It's the end of the year and that means two things for newspapers and magazines: lots of retrospective looks back at the best and worst of the year and lots of crystal ball gazing as to what the new year will bring. Even though schools operate on an offset schedule, it doesn't stop the educational journalists from indulging. I mean, who wants to feel left out?
Anyway, the experts at THE Journal have put together their predictions for what 2010 will hold in terms of classroom technology. The predictions are: more e-books, more netbooks, more interactive whiteboards, more personal devices (i.e. smart phones) in the classroom, and more individualizd instruction through technology. Presumably there will be less of some things also, but they don't make the article.
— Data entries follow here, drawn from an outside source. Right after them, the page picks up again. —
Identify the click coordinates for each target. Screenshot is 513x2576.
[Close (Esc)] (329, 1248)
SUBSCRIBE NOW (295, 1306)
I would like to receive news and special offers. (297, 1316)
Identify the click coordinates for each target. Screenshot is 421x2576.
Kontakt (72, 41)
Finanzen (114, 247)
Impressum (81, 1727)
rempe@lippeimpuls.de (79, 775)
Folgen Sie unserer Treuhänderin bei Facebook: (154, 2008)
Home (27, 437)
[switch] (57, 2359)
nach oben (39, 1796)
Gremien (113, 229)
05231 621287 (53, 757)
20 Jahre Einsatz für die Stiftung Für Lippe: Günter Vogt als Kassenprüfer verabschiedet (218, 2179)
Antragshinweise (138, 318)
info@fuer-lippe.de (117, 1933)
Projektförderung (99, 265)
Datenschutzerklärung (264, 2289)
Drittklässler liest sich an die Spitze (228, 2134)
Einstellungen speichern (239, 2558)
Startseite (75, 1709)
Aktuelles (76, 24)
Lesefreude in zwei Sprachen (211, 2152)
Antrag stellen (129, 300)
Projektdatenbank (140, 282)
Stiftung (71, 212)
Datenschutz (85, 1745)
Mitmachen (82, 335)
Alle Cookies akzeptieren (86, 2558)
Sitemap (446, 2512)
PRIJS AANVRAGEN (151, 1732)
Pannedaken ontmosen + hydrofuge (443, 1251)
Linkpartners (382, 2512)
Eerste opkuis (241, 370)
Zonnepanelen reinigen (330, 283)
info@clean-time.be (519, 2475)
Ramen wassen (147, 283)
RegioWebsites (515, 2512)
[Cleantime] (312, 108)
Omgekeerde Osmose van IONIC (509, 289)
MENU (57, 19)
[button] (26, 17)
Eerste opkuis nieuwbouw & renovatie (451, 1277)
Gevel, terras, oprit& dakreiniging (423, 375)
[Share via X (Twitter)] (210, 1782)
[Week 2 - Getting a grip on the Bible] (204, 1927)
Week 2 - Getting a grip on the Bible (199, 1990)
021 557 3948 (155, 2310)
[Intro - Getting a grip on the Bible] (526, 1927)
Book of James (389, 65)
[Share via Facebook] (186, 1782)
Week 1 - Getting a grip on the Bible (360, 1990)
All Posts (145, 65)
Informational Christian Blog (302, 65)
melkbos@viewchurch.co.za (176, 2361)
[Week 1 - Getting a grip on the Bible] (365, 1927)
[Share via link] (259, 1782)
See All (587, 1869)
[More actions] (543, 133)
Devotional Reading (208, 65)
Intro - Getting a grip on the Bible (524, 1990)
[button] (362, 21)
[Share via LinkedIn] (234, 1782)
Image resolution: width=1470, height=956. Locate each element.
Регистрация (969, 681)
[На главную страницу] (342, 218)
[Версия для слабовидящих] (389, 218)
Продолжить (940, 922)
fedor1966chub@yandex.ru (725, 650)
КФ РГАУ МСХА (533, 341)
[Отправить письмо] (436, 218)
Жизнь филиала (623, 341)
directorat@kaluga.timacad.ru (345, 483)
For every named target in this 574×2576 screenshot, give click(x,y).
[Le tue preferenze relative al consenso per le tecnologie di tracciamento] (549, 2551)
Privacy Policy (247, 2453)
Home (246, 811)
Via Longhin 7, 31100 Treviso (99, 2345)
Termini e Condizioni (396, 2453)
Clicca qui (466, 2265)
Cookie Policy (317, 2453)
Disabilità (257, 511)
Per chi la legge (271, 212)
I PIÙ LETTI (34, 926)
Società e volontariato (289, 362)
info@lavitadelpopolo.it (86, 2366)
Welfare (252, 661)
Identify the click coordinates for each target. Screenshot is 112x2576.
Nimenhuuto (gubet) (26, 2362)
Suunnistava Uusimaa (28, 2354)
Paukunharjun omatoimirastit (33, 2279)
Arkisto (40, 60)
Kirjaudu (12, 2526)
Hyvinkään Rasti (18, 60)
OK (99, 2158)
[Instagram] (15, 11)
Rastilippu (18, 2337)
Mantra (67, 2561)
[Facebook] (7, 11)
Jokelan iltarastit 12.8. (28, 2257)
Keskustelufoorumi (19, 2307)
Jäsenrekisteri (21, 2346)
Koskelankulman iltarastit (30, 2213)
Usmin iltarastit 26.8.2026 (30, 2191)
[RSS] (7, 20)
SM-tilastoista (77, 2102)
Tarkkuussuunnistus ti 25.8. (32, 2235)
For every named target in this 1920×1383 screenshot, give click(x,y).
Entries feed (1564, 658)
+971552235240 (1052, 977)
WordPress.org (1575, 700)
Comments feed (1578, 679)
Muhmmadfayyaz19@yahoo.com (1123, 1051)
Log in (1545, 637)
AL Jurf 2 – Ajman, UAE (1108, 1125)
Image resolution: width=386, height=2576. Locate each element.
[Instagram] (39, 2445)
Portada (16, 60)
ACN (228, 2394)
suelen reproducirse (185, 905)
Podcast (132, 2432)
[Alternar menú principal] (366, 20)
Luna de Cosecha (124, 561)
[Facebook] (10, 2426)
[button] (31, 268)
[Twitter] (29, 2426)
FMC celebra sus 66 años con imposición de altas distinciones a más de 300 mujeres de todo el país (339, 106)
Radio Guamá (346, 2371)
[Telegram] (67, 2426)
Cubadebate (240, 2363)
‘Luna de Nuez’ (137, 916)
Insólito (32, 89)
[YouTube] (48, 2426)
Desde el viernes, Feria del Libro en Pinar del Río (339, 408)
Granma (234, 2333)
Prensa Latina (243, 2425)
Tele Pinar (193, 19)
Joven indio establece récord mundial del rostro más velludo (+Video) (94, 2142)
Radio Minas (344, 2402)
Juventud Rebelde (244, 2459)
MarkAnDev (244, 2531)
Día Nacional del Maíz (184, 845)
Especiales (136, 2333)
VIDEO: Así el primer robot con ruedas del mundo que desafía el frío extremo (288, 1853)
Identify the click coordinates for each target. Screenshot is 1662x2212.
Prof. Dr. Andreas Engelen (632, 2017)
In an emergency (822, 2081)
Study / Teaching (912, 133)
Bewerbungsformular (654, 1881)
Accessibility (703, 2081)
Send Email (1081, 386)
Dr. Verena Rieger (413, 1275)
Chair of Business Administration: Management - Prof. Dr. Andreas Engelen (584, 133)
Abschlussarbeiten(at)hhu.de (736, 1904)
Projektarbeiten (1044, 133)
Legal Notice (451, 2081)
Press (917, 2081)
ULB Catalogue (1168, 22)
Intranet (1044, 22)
It's interesting, because to a large extent it's probably right. As the new technology is released and then becomes mainstream, teachers are looking to find ways to use it. It's seen as a high interest way to hook kids into the curriculum. While teaching about the Greek-Persian wars, I had my students create blogs and write about what was happening. The kids loved it.
The catch, though, is that I don't know that they really learned anything extra about Greece by writing what they knew on a blog rather than a regular old paper. Maybe they learned some technology skills. Maybe they were more motivated and so put in more effort and thus learned a little more. But essentially it was the same content in a new medium.
Whenever I read about a teacher incorporating Twitter into a lesson or something like that, I can't help but wonder if it isn't being used just as a gimmick. Is it boosting learning or just changing the packaging? Right now we seem to be doing a lot of repackaging. But I think that's probably the first step toward changing something more fundamental.